■ Task requirements: Show, copied in full, each line of the entries below that contains the word "Select". Letter case counts when matching.

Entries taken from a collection
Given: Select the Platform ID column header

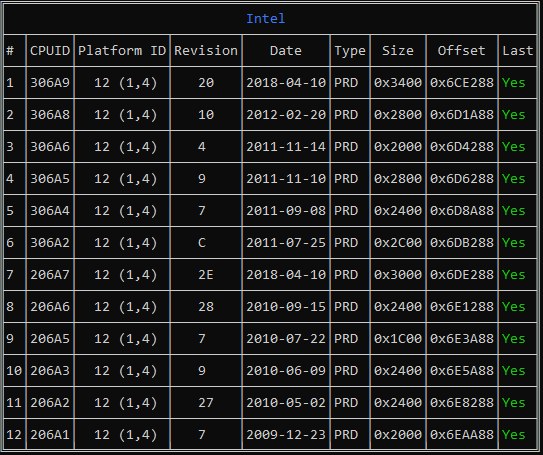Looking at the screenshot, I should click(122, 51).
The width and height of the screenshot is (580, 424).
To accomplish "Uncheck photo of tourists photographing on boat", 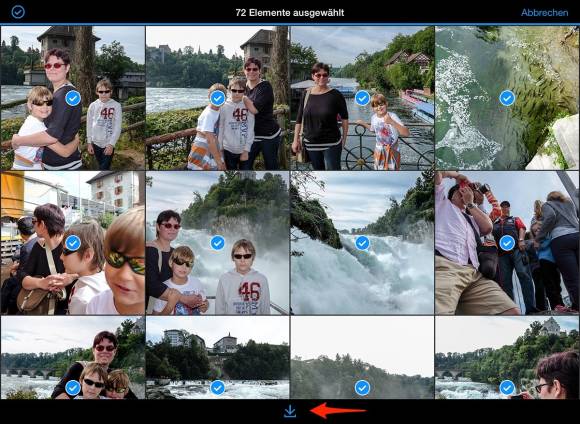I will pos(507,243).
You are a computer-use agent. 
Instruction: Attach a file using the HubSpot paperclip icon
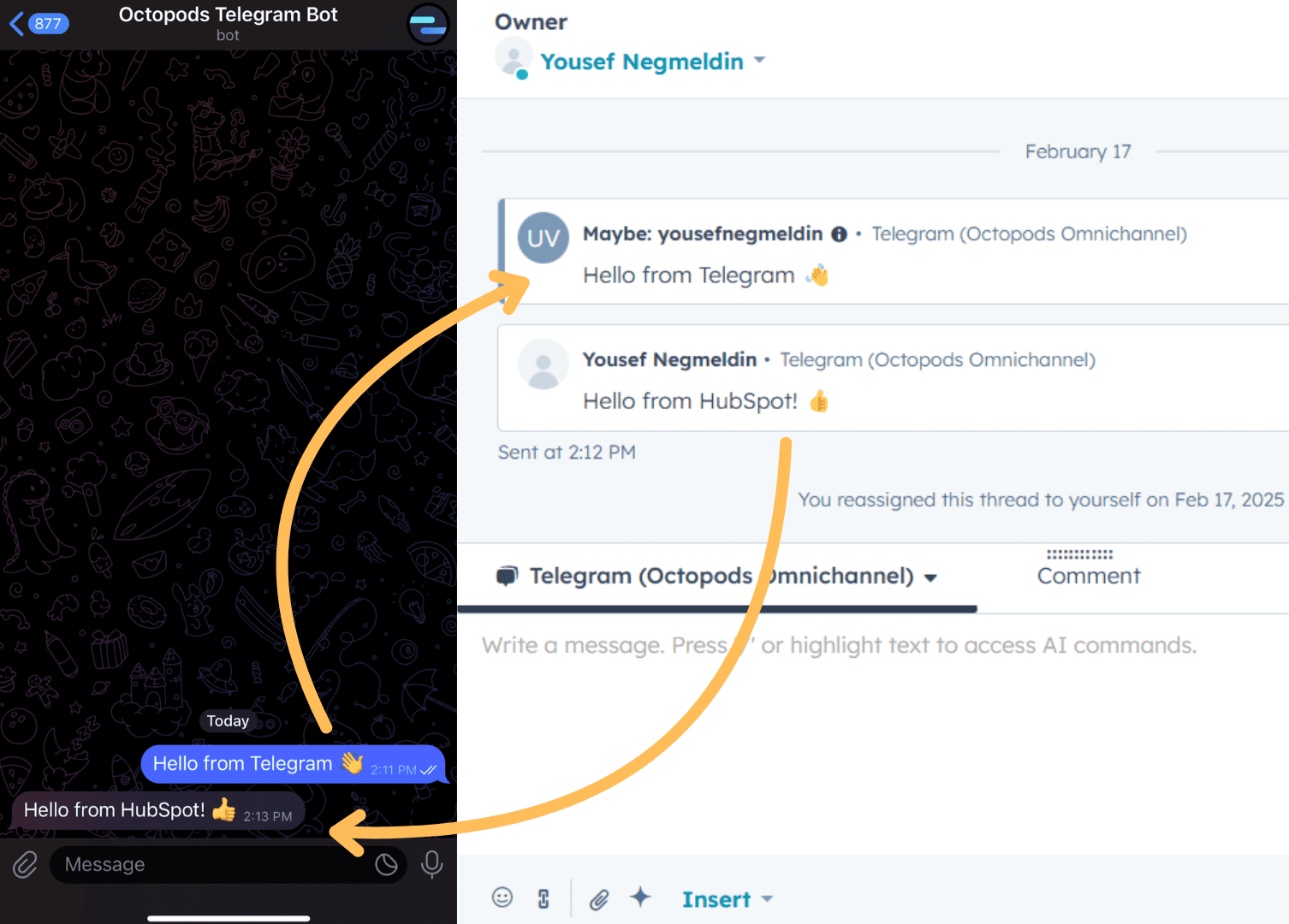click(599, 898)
==
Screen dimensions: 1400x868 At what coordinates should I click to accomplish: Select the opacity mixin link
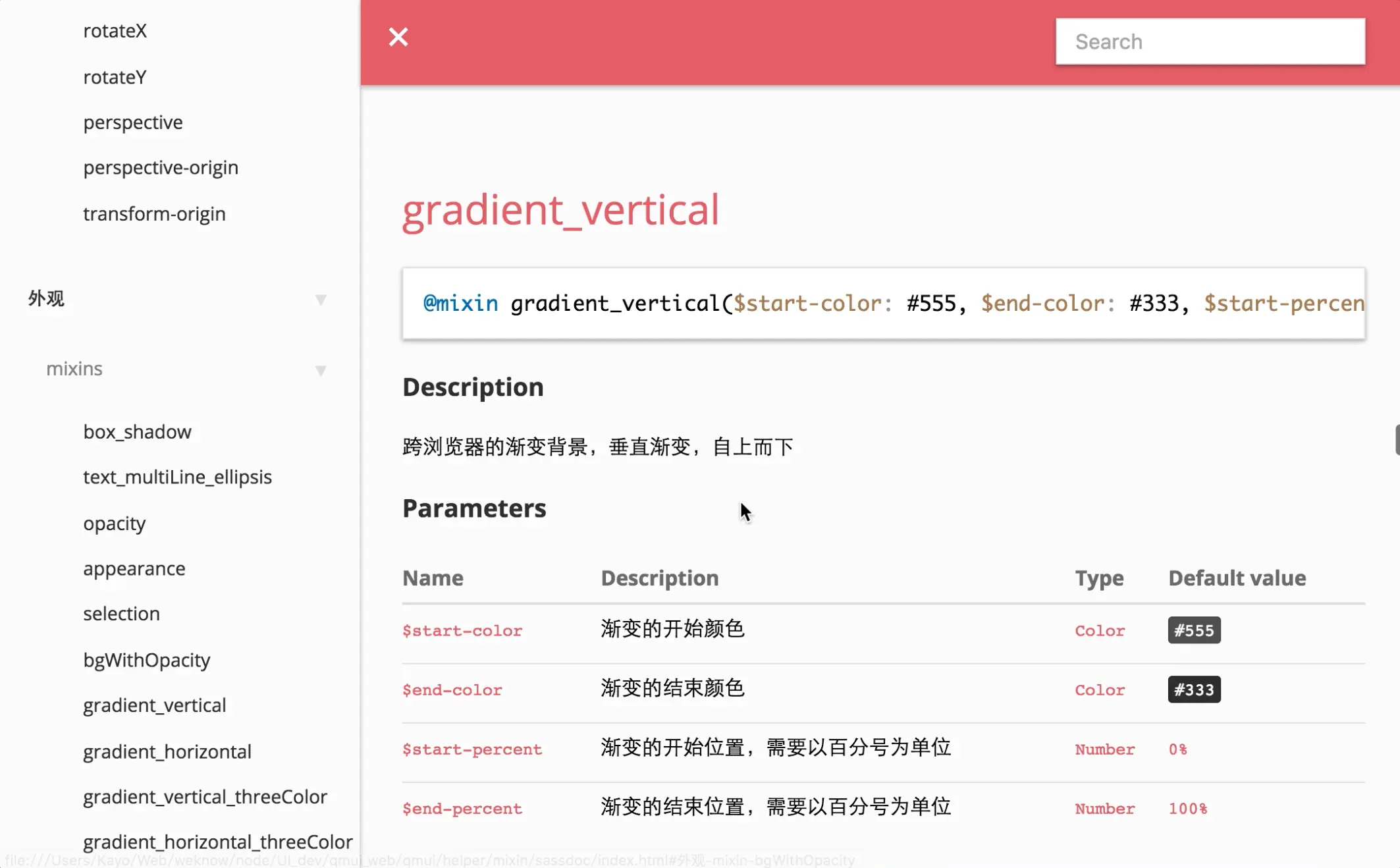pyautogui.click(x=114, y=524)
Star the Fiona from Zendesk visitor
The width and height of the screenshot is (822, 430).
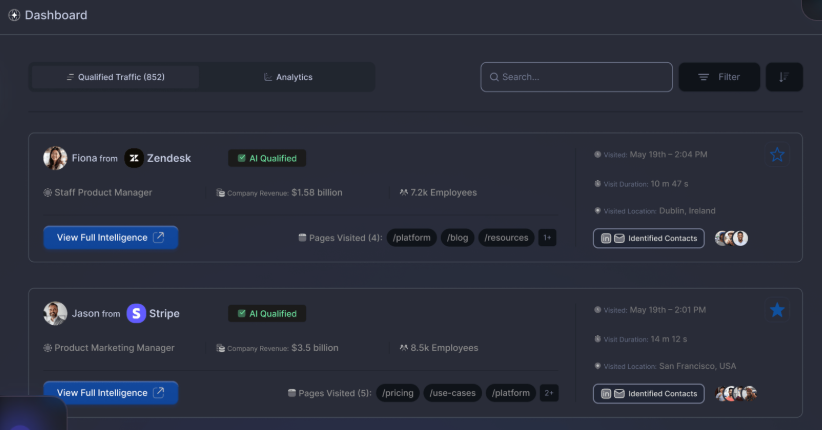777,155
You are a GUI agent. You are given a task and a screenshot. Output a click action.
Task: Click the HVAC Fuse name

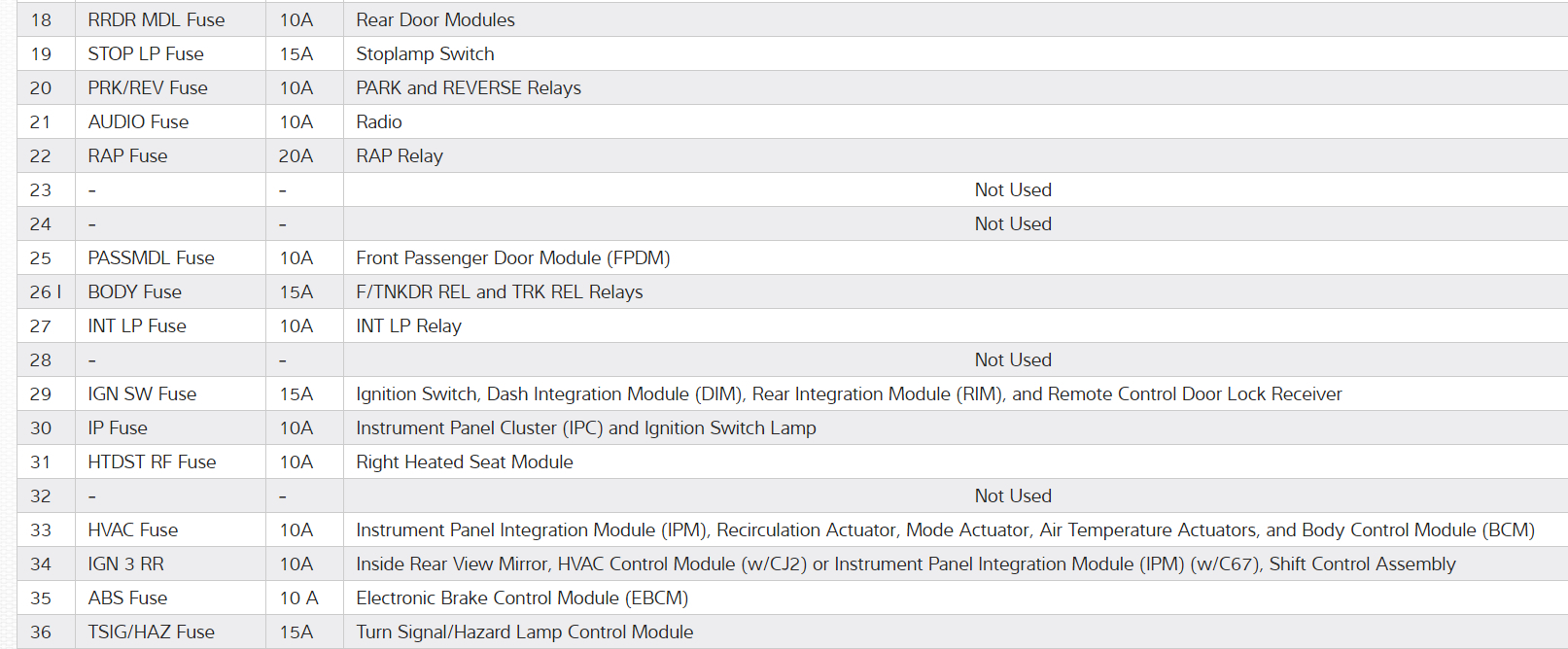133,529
* * *
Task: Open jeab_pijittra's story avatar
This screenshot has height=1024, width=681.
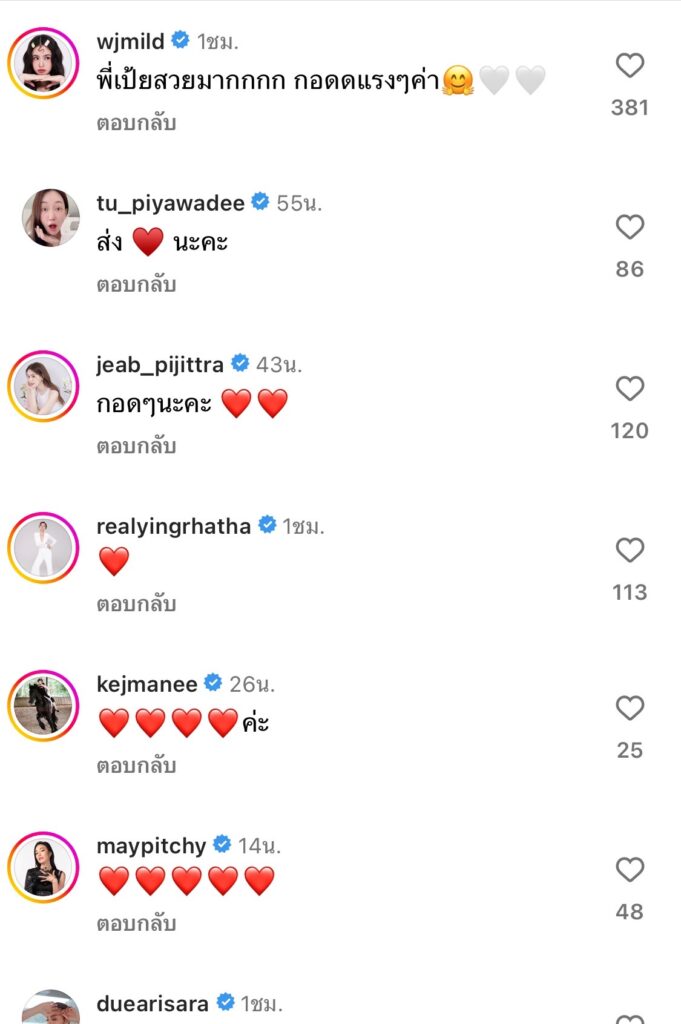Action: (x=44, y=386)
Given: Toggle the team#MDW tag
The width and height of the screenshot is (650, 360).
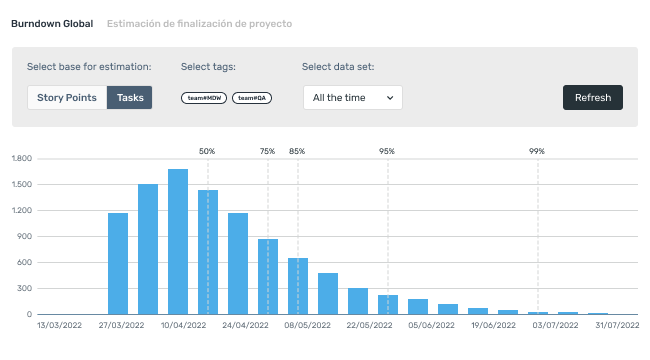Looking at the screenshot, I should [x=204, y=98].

■ Right answer:
Given: Select the Platform ID column header
Screen dimensions: 1400x868 At what coordinates should I click to accomplish: Select the opacity mixin link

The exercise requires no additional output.